Cut to the present and phases: phases have returned to the original conception of BNs. Of course we now call them phase heads rather than BNs, and we include v as well as CP (an inheritance from Barriers) but what is important is that we list them.[3] The grammar functions as it does because v and C are points of transfer and they are points of transfer because they are phase heads. Thus, if you are not a phase head you are not a point of transfer. However, theoretically, you are a phase head because you have been so listed. BTW, as you all know, unless D is included in this inventory, we cannot code island effects in terms of phases.  And as you also all know, the phase-based account of islands is no more principled than the older subjacency account.[4]  However, this is not my topic here.  All I want to observe is how substantive assumptions interact with formal ones to determine the class of licit dependencies and how some accounts have a “larger” substantive component than others. I also want to register a minimalist observation (by no means original) that the substantive assumption about the inventory of Phases/BNs raises non-trivial minimalist queries: “why these?” being the obvious one. [5]

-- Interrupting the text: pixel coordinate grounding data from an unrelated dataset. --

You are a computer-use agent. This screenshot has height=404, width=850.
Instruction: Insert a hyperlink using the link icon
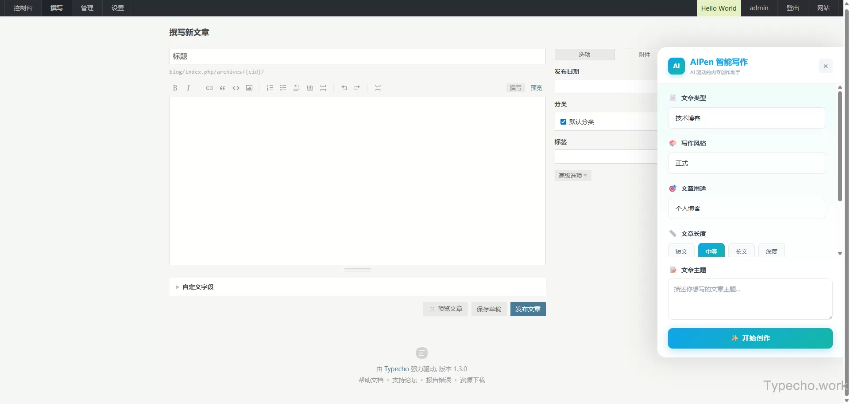[209, 88]
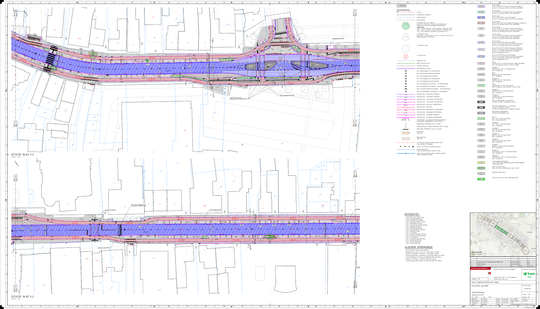Click the Situatietekening title in the title block
Screen dimensions: 540x309
(x=478, y=292)
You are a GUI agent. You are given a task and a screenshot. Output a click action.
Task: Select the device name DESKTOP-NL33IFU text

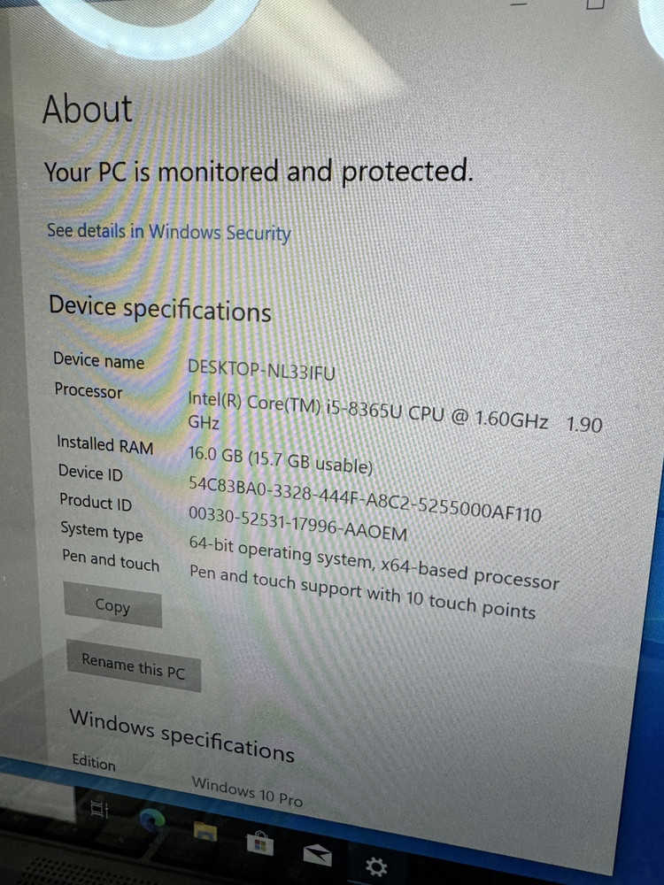point(261,370)
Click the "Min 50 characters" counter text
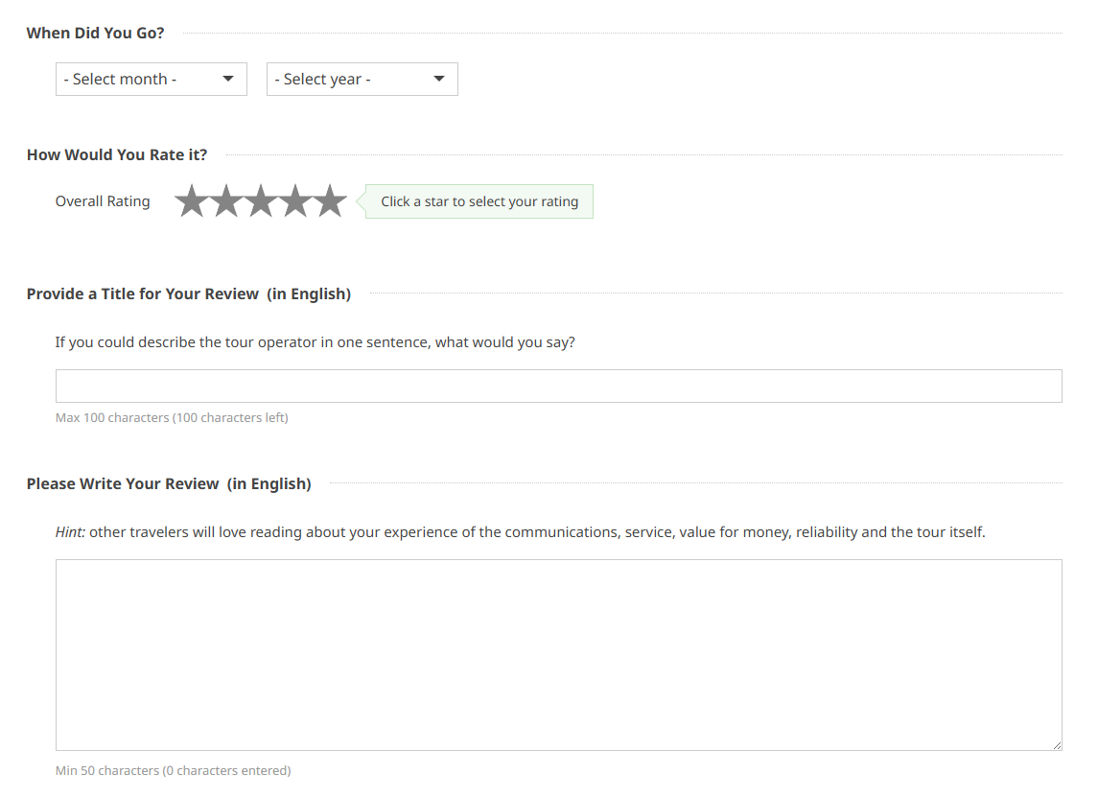The width and height of the screenshot is (1098, 797). 173,771
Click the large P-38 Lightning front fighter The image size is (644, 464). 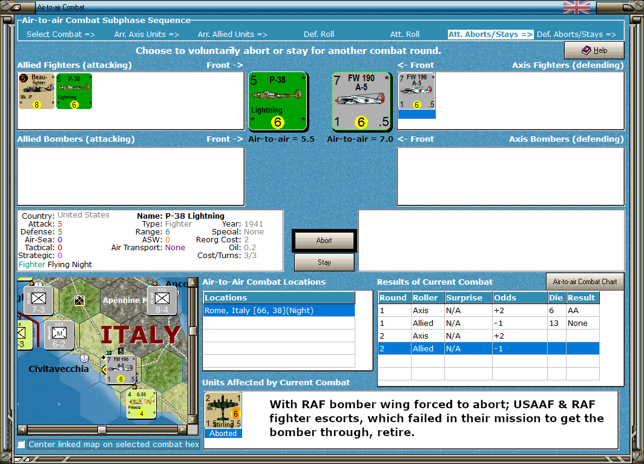(278, 102)
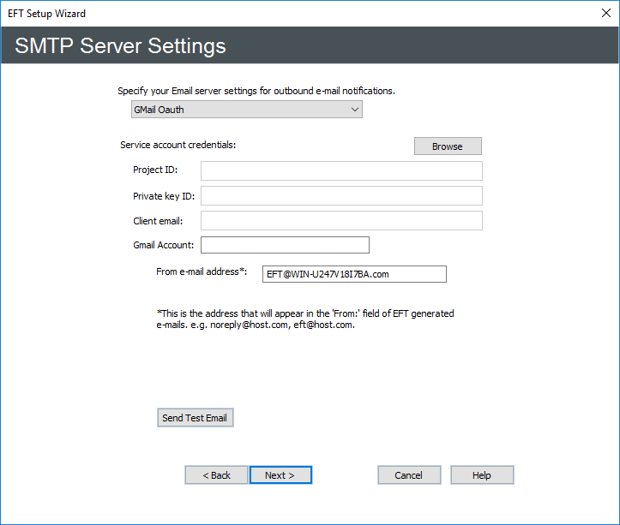Click Browse for service account credentials
Image resolution: width=620 pixels, height=525 pixels.
447,146
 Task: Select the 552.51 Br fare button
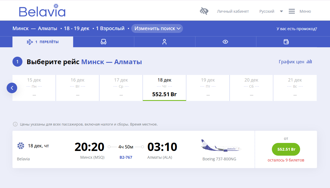(286, 149)
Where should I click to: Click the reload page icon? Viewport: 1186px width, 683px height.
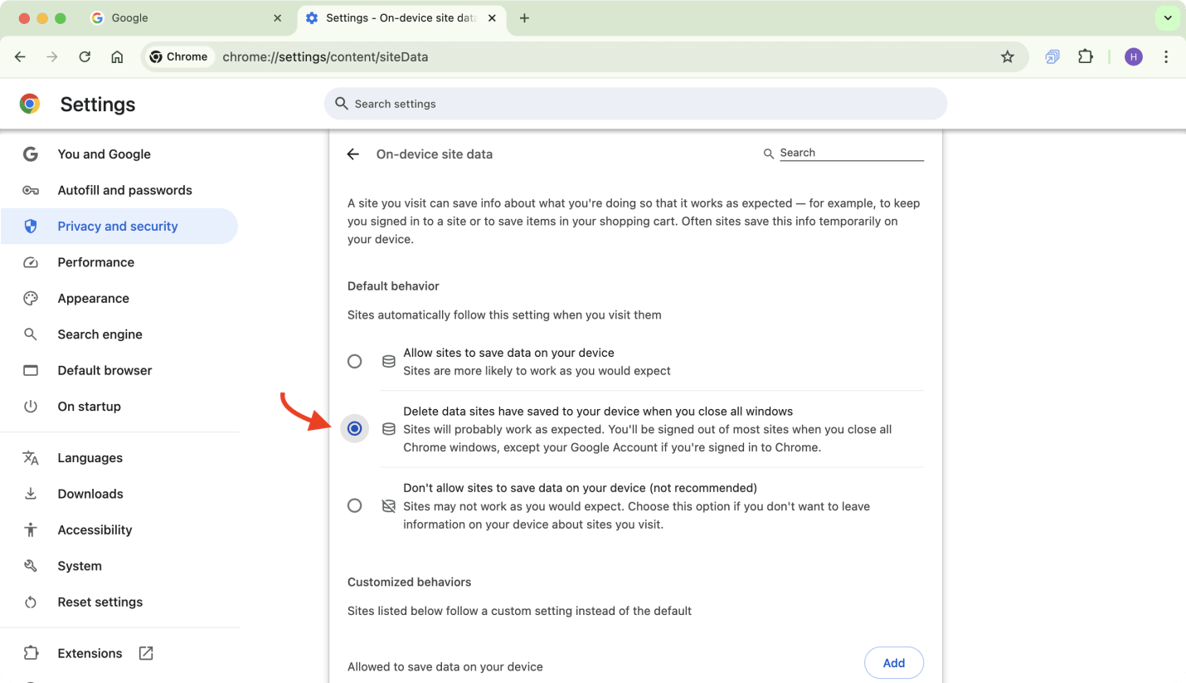click(85, 57)
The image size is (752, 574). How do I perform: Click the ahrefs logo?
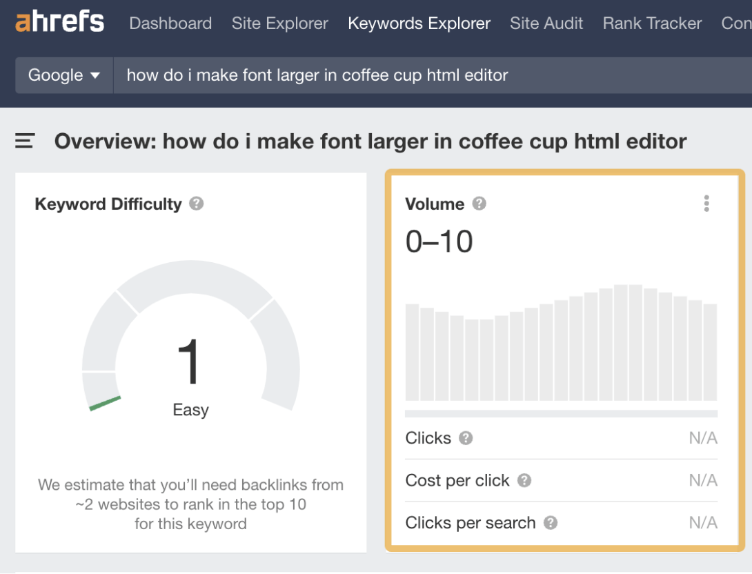pos(59,21)
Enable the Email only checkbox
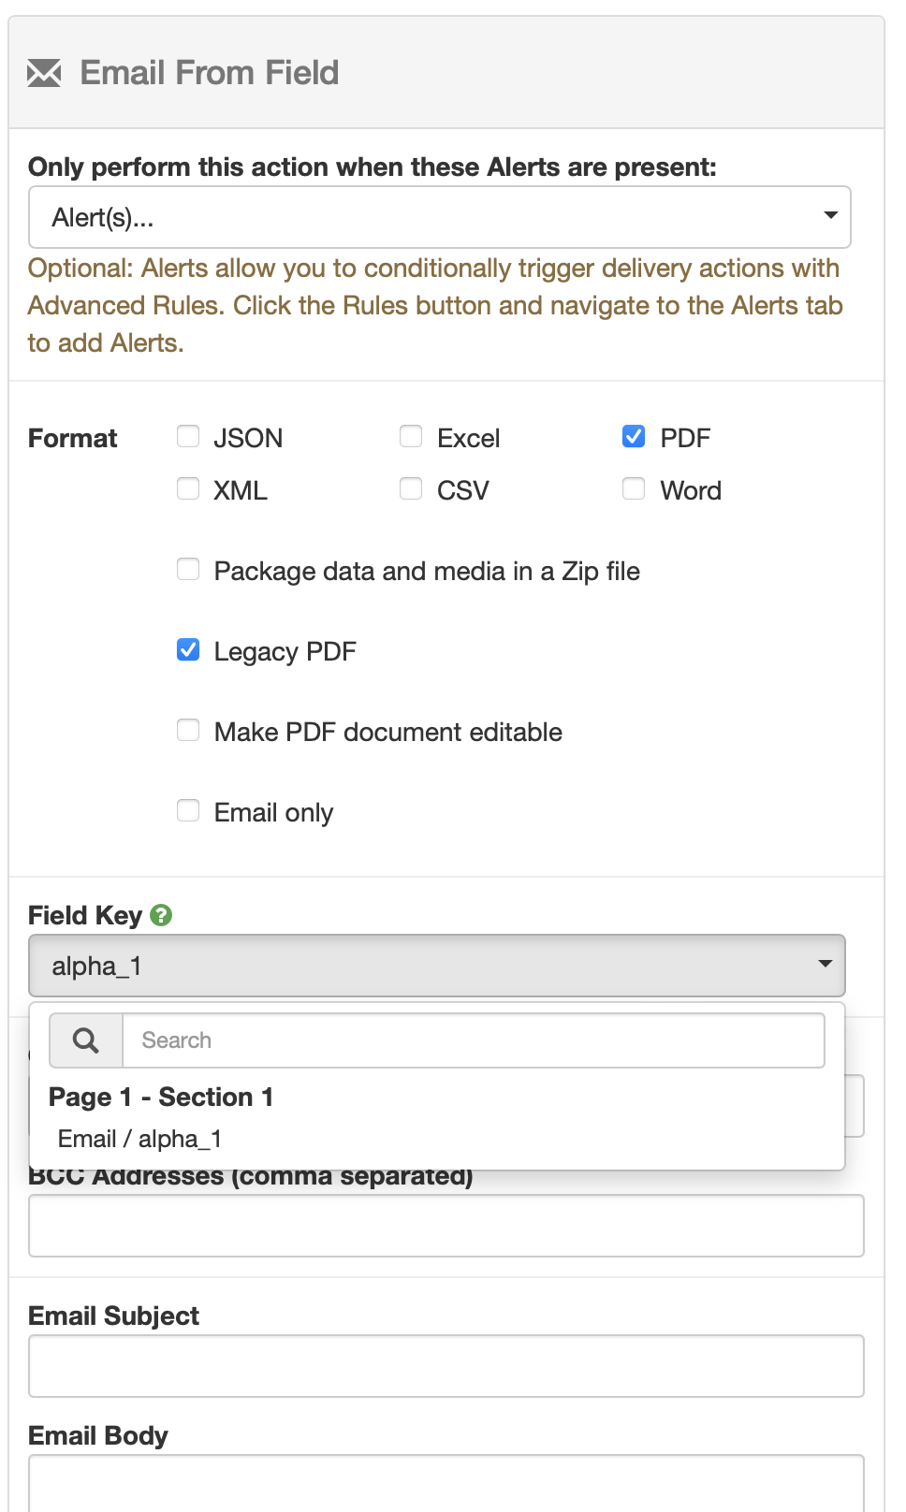The width and height of the screenshot is (906, 1512). (x=188, y=811)
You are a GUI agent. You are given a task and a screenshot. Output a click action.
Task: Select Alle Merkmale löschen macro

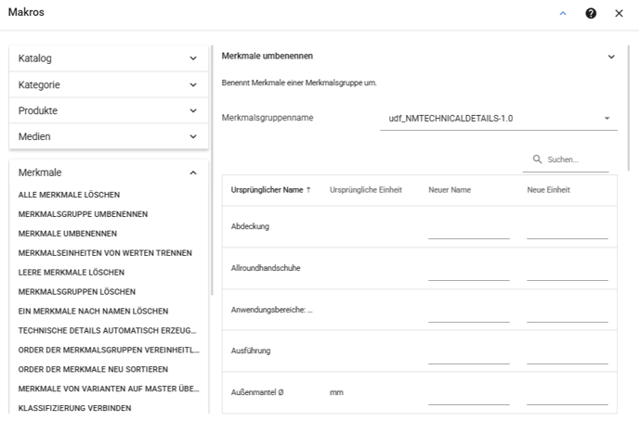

Let’s contrast this case with Minimality.  This, so far as I can tell, is a purely formal restriction, even in its relativized form. It states that in a configuration like (2), X,Y,Z being of the same type (i.e. sharing the same relevant features) Y cannot interact with X over an intervening Z. For (2) the actual feature specifications do not matter. Whatever they are, minimality will block interaction in these cases. This is what I mean by treating it as a purely formal condition.

            (2) …X…Z…Y…

So, we now have two different examples, let’s get back to the question posed in EKS: we all assume a universal base hypothesis with the rough structure C-T-v-V, to what degree does this base hierarchical order follow from formal principles?  Note, the base theory names the relevant heads in their relevant hierarchical order, the question is to what degree do formal principles force this order. EKS discuss this and argue that given certain current assumptions about phases, we can derive the fact that theta domains are nested within case domains and, suggest, that the same reasoning can apply to the upper C-T part of the base structure. Like I said the paper is interesting and I recommend it.  However, I would like to ask EKSs question in a slightly different way, stealing a trick from our friends in physics (recall, I am deep green with physics envy). 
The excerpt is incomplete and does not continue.